— У меня есть нужная щетка, — сказала Пирожок. — Мы одалживаем парики грумам, ты бы видела, в каком виде их нам возвращают…
Мошка смотрела, как умелые руки девушки возвращают парику прежние очертания.
— Значит, Бокерби тебя бьет, — начала Мошка.
— Что? Ой, нет… Почти никогда. Это я так… Из-за свадьбы. Я всегда плачу, когда у нас свадьба.
Мошка была совсем сбита с толку.
— Что — при каждой свадьбе? Но ты же живешь в брачном доме! Тогда понятно, чего ты такая тощая — наверное, вся высохла от слез.
— Да нет… Просто мне нравятся свадьбы, — сказала Пирожок печально. — Люблю смотреть, как парни пишут свое имя в книге. Если, конечно, писать умеют. И мне нравится угощать их пирожками. Нравится видеть счастливые пары. И даже когда кто-то боится или пьяный. Люблю смотреть, как они одеты во все красивое. Люблю обсыпать их конфетти. Наверное… я им просто завидую.
Пирожок опустила щетку. По выражению ее лица Мошка поняла, что любое доброе слово вызовет поток слез и про парик Клента можно будет забыть.
— Да все у тебя будет, — сказала она. — Ты ж это… Не уродина какая. Так только, в веснушках.
Мошка сама поняла, что ляпнула от души, но ничего лучше не пришло в голову. К счастью, Пирожок, с головой погрузившись в собственные мысли, пропустила слова Мошки мимо ушей.

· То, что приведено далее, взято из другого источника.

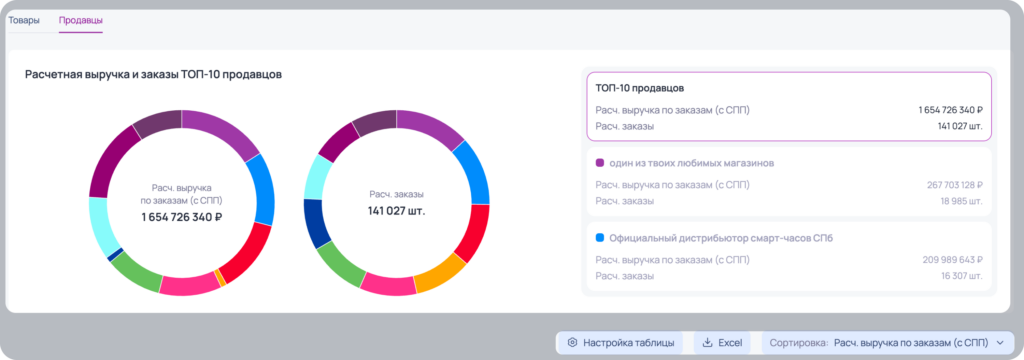This screenshot has width=1024, height=360.
Task: Expand the Сортировка dropdown chevron
Action: [1000, 343]
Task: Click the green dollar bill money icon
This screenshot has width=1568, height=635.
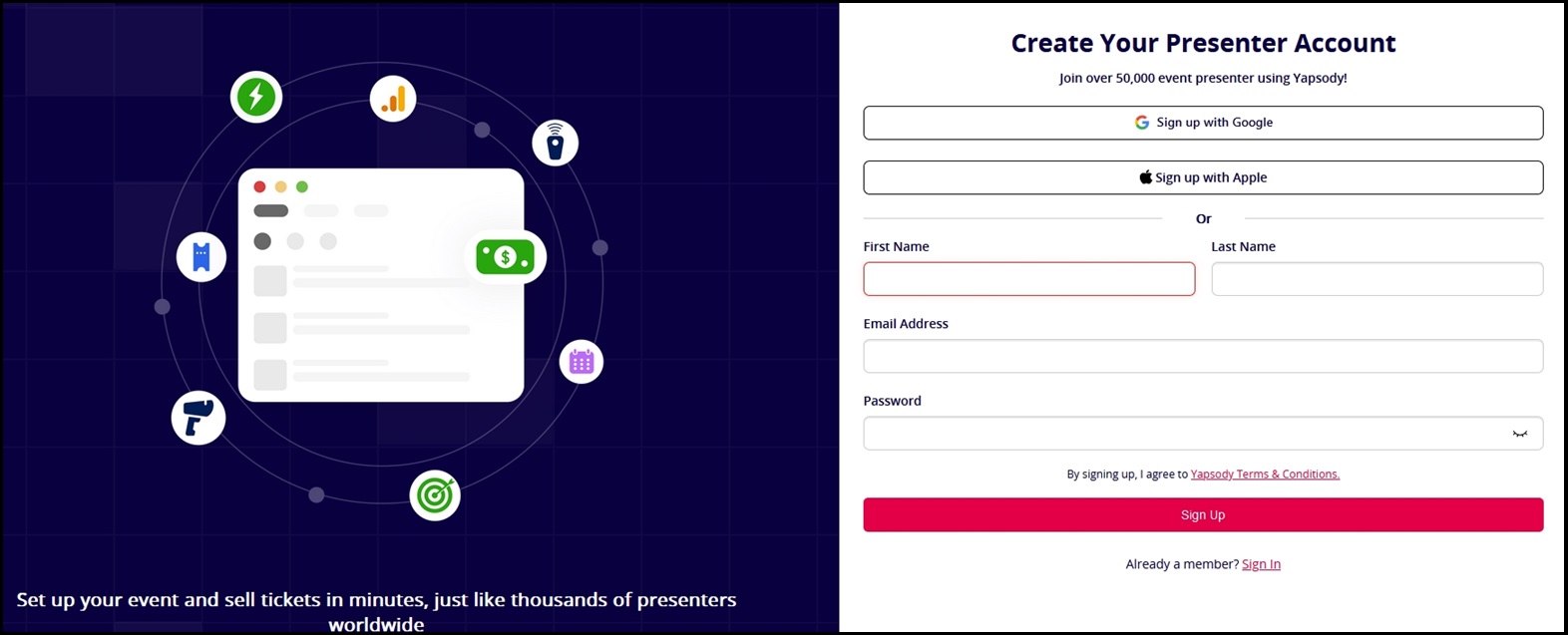Action: coord(505,257)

— Бесполезно, — протянула она, — кто меня возьмет с таким прошлым. Тебе еще не рассказали? Ну, расскажут… Отец хотел жениться на маме, а потом его переклинило и он уплыл в море. Когда вернулся, мама уже умерла. А мне было десять лет.

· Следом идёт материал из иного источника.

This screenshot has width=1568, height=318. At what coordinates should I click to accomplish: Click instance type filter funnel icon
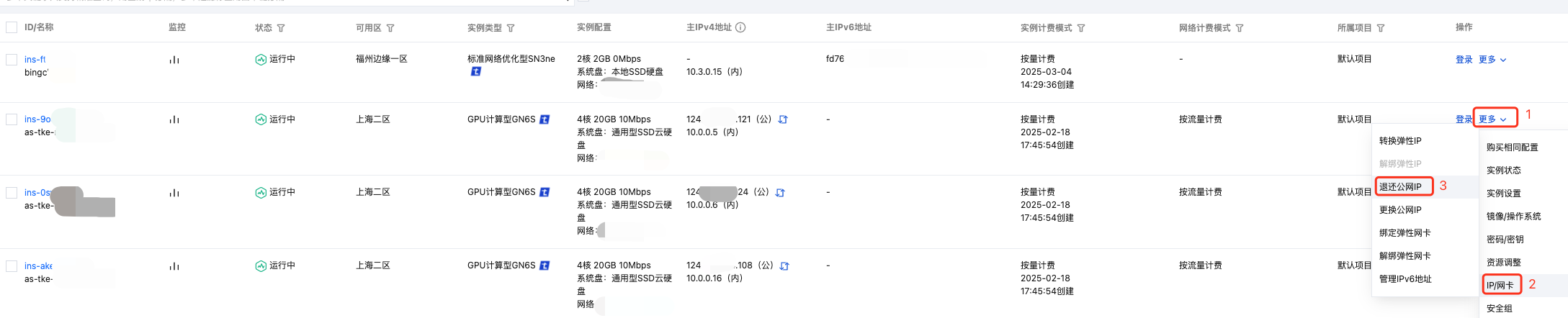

— И он тебе ничего не дал?
— Ну еще бы… Взял к себе. Ты же видишь, дал мне место. Что еще сказать…
— Так Бокерби — твой отец?
— Ну да. Он хороший. Когда мы вдвоем, не грубит, не обижает. Наверное, ему жаль, что он не женился на маме и не может теперь называть меня дочерью. Смешно даже — мы выписываем столько брачных свидетельств для всяких людей, а если хорошо попросят, даже ставим прошедшую дату. Чтобы ребенок был зачат в браке, как положено. Но мне уже поздно что-то менять.
Пирожок нахлобучила парик на два кулака, покрутила его, осматривая со всех сторон, и сказала:
— Ну вот. Вроде сойдет.
Когда Клент вернулся в комнату, Мошка уже начищала его ботинки. Ее невозмутимый вид слегка насторожил его, но он не подал вида. Вместе они спустились к завтраку.

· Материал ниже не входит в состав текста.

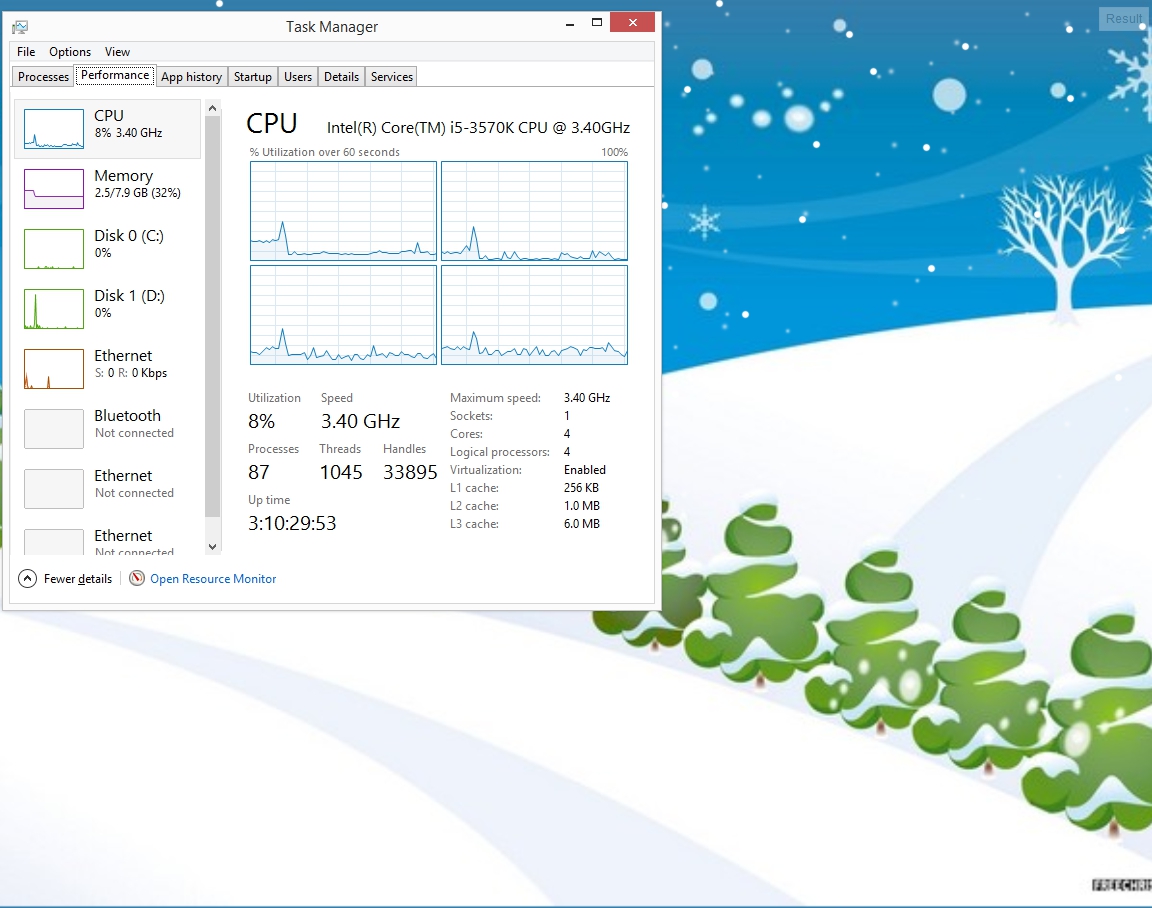Select the Bluetooth adapter icon
This screenshot has width=1152, height=908.
click(x=54, y=429)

За столом Клент держался необычно тихо. Мошка решила, что он планирует разговор с Куропатом. Все, что ей нужно знать, он обязательно ей сообщит. Ее собственная голова была занята мыслями о Сарацине — как приятными, так и тревожными.
Бокерби объяснил им, что баржи и яхты швартуются вблизи Рыбацкой бухты, но после завтрака там никого не застанешь.
Рыбацкая бухта врезалась в старую городскую стену, чтобы было удобнее разгружать суда. Мошка и Клент спустились к берегу по дорожке из кирпича, переходящей в деревянный трап, по которому моряки катают бочки.
— Вон она, наша баржа, — сказала Мошка.
«Пылкая дева» стояла в самом конце причала, чуть поодаль от прочих судов, словно робея вопреки своему имени. На палубе виднелся единственный моряк, он сидел на корточках и складывал канат, который казался совсем белым в загорелых руках.
— Воистину, Мошка, — сказал Клент, — джентльмену часто приходится щадить чувства других, невзирая на собственные. Капитан Куропат, скорее всего, сейчас пребывает в подавленном настроении после всего, что в пылу момента наговорил обо мне. Если я поднимусь на борт, мой вид может вызвать в нем…
— Желание подвесить вас за причиндал.
— Мошка!
Клент поежился и прикрыл глаза. Открыв их, он достал кошелек и протянул его Мошке.
— Возьми деньги. Верни себе гуся. И покончим с этим.
Мошка приближалась к «Пылкой деве» с нелегким сердцем, утешаясь только тем, что Куропата не видно на палубе.
— Доброе утро, сэр, — обратилась она к матросу.
Тот поднял на нее взгляд, и канат выпал у него из рук.
— Разрази меня гром! Эй, Дозерил, ребята! Смотрите-ка, племянница явилась.
Откуда-то из-под палубы прозвучало скорбное мычание, похожее на вой кошки, закрытой в бочке. Но с нотами облегчения.
— Залезай сюда, — сказал моряк, протягивая Мошке руку.
Мошка схватилась за нее и ступила на палубу «Пылкой девы».